そんなレゴ社が環境問題の解決に向けた取り組みに力を入れ始めたのは、2014年にヨーロッパの環境保護団体グリーンピースが行った「#北極圏の環境を守ろう」というキャンペーンだった。同団体は、このキャンペーンの一環として、北極圏での石油採掘を行おうとしていたシェル石油、そして当時シェル石油から購入した石油で大量のブロックを生産していたレゴ社を批判するために、ある動画を作成した。
石油が流出した海で溺れるレゴのキャラクターの様子を描いたこの動画は、特にヨーロッパで反響を呼び、シェル石油とレゴ社に対する批判の声が消費者の間で大きくなった。そしてその影響によって、100万人以上の人が、レゴ社に対してシェル石油との業務提携をやめるように求める請願書に署名する事態になった。
これを受けたレゴ社は、すぐさまシェル石油との販売促進提携契約を更新しないことを発表し、環境問題への取り組みに力を入れることを宣言した。これ以降同社は、大量の資金を投入して、ブロックの原材料の変更など、地球環境に優しい製品開発を進めるようになった。
ブロック素材の変更だけではない、レゴ社の環境問題への取り組み
レゴ社は、今回発表されたペットボトルから作られるブロックの開発の他にも、環境問題の解決や持続可能性の実現に向けて様々な取り組みをおこなっている。
例えば、ブロックの包装に使われているビニールの廃止や、ブロックの製造過程における二酸化炭素排出量の削減などに取り組んでいる。包装のためのビニールについては、2025年までの廃止を目指していたが、これをさらに前倒しにする方針も今年に入って明らかにされた。

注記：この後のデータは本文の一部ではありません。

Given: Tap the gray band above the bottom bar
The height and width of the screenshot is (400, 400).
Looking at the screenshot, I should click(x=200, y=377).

また、使わなくなったレゴブロックを親戚や友人、地域のコミュニティなどに寄付、譲渡し、再利用する「LEGO Replay」という取り組みも始まっている。この取り組みは現時点ではカナダとアメリカのみでおこなわれているが、今後さらに範囲を拡大する予定だという。

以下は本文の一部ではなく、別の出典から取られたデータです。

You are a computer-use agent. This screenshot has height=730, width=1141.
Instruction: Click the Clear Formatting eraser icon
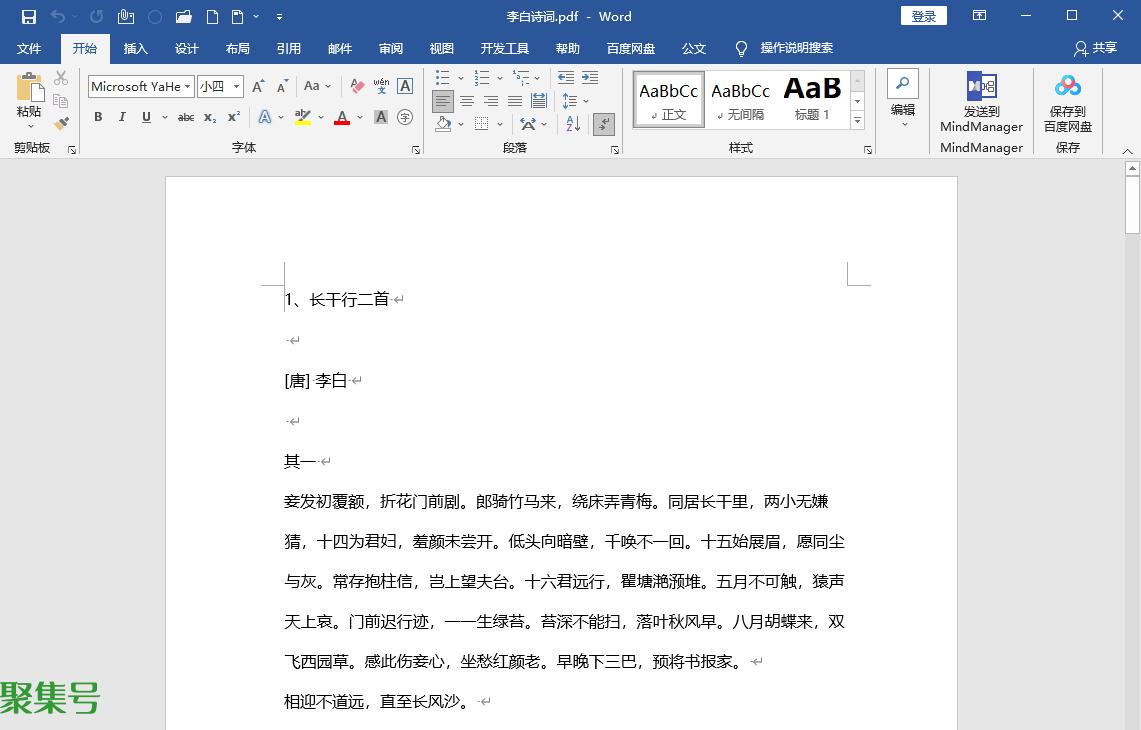[x=357, y=87]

これらの取り組みは、同社ホームページ上の「Sustainability」のページで、レゴのキャラクターやブロックが登場する動画によって詳しく紹介されている。こうした遊び心ある演出によって、子供にも触れやすい形で環境問題や持続可能性の意識の向上に努めている。
欧米メーカーに広がる「企業の社会的責任」の意識
環境問題や持続可能性の向上に取り組んでいるのはレゴ社だけではない。欧米では多くのメーカーが、そうした課題に対する取り組みを進めている。
例えば、バービー人形で知られる米国最大級の玩具メーカー「マテル」社は、既に多くの製品をサトウキビ由来のプラスチックでの製造に切り替えている。今後も、バービー人形を含む多くの主力商品について、地球環境に優しい素材への転換を進めていくとしている。
出典)マテル社HP
欧米のメーカーでこうした取り組みが加速する背景には、「企業の社会的責任(CSR=Corporate Social Responsibility)」の浸透がある。CSRとは、企業は環境問題などの社会全体の課題について責任を果たすべきであるとする考え方のことで、最近日本でもよく耳にするが、企業側から積極的に消費者に情報発信している例は多くない。
欧米企業のCSRに対する意識は、レゴ社がペットボトルを再利用したブロックを発表した際の、ティム・ブルックス氏の以下のようなコメントからも伺える。
「私たちは、何世代にもわたる子供たちの持続可能な未来を築くために自分たちの役割を果たすことに取り組んでいます。私たちは、私たちの製品が、遊びだけでなく、私たちが使用する材料によっても、地球にプラスの影響を与えることを望んでいます (レゴ社HPより)」
出典)LEGO Twitter
このコメントから伺えるように、レゴ社が取り組む新しいブロックの開発は、社会の中で企業が果たすべき「役割」、あるいは「責任」として捉えられている。
日本企業にも問われる「社会的責任」
一方、日本でも2000年代に入ってから「企業の社会的責任」が注目を集めるようになってきた。実際に日本の大手玩具メーカーでも、パッケージの工夫や使わなくなったおもちゃの再利用など、地球環境を意識した取り組みが始まっている。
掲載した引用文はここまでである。